'''

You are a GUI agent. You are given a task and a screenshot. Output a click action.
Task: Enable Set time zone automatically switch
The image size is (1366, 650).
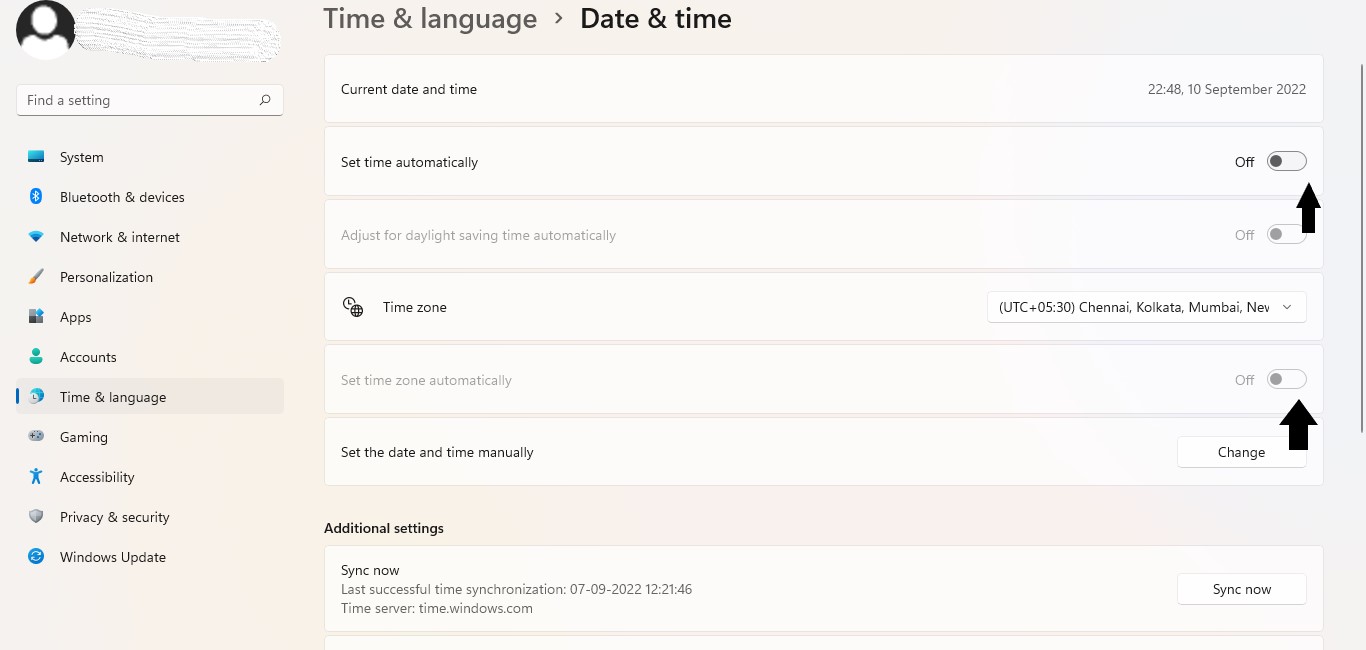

'''
'''

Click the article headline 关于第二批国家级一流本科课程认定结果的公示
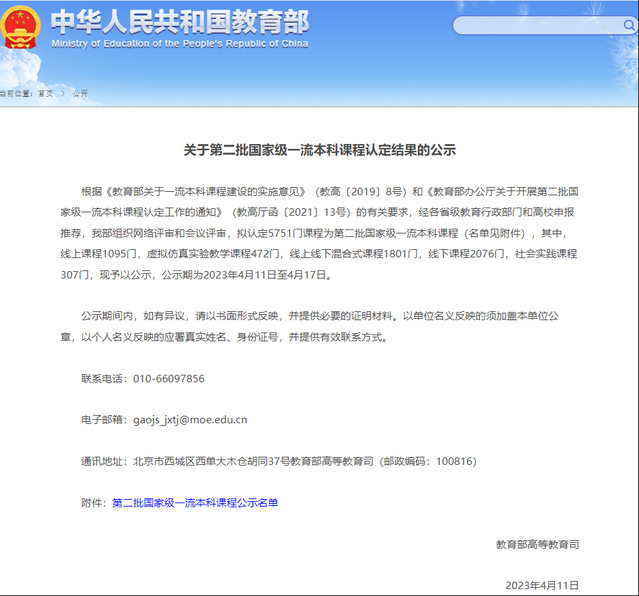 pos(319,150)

'''

EXERCISE REQUIREMENTS:
Both end lines included, restate word for word the lines above from the line with "You are a GUI" to the line with "The image size is (1366, 650).", and nothing else.

ANSWER BOX:
You are a GUI agent. You are given a task and a screenshot. Output a click action.
Task: Enable Set time zone automatically switch
The image size is (1366, 650).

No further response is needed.